Your objective: Starting with the line that contains "This screenshot has width=1270, height=952.", reproduce each line through the end of the entries exactly as written.

Source information:
******************************

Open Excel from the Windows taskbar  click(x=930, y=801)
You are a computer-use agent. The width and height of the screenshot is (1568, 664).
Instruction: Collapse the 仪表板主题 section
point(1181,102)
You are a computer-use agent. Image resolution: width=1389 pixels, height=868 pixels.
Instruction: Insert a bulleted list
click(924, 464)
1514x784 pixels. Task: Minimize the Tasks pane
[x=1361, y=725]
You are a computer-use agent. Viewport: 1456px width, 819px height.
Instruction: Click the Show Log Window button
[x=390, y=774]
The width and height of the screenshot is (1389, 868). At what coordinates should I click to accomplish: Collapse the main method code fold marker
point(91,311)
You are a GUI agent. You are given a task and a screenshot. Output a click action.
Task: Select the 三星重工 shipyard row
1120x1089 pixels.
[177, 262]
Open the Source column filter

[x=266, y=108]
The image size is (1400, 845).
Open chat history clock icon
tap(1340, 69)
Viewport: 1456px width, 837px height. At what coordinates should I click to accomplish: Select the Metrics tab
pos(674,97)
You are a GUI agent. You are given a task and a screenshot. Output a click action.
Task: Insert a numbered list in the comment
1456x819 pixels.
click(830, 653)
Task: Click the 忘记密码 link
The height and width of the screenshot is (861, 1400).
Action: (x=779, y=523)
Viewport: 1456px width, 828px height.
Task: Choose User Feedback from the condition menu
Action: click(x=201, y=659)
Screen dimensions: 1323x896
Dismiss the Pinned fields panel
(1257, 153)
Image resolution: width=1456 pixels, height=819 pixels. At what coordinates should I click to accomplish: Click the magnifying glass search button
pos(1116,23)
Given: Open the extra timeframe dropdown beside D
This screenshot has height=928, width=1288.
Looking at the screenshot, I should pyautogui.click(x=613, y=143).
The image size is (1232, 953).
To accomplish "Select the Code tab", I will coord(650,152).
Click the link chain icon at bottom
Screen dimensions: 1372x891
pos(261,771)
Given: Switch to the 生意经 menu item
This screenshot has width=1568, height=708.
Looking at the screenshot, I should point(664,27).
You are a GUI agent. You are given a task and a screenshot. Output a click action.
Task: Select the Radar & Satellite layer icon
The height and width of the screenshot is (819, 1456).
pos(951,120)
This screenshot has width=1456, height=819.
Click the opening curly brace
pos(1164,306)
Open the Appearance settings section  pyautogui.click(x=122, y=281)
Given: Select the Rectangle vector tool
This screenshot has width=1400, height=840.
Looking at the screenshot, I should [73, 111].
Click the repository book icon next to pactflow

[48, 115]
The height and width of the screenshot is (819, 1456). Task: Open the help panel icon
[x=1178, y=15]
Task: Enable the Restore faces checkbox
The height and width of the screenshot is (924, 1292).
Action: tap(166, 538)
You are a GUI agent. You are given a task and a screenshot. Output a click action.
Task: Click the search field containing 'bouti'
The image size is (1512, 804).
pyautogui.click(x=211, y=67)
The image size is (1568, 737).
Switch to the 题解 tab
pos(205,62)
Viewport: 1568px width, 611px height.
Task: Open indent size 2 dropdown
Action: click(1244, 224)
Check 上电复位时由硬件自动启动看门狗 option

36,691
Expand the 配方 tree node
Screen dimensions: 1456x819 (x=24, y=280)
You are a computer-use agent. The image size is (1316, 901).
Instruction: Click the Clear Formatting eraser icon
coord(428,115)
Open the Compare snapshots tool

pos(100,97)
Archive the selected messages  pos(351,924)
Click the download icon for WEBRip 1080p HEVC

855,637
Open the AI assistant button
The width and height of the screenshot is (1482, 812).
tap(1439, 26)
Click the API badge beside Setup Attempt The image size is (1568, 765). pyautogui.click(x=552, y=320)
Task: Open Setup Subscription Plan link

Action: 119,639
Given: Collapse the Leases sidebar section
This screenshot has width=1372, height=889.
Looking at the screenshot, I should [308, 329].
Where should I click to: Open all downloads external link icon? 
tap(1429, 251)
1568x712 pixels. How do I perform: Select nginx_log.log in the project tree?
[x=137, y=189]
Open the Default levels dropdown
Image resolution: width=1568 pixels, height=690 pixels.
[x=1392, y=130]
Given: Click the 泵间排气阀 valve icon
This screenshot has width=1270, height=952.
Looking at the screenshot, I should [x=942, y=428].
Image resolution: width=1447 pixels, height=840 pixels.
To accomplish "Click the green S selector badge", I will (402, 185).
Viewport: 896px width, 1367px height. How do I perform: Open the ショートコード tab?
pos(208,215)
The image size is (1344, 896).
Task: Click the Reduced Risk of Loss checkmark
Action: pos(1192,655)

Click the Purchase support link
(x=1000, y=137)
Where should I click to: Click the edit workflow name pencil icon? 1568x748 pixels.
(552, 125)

******************************

Solved problem:
This screenshot has width=1270, height=952.
Looking at the screenshot, I should [x=942, y=428].
Image resolution: width=1447 pixels, height=840 pixels.
To accomplish "Click the green S selector badge", I will (402, 185).
Viewport: 896px width, 1367px height. How do I perform: Open the ショートコード tab?
pos(208,215)
The image size is (1344, 896).
Task: Click the Reduced Risk of Loss checkmark
Action: pos(1192,655)

Click the Purchase support link
(x=1000, y=137)
Where should I click to: Click the edit workflow name pencil icon? 1568x748 pixels.
(552, 125)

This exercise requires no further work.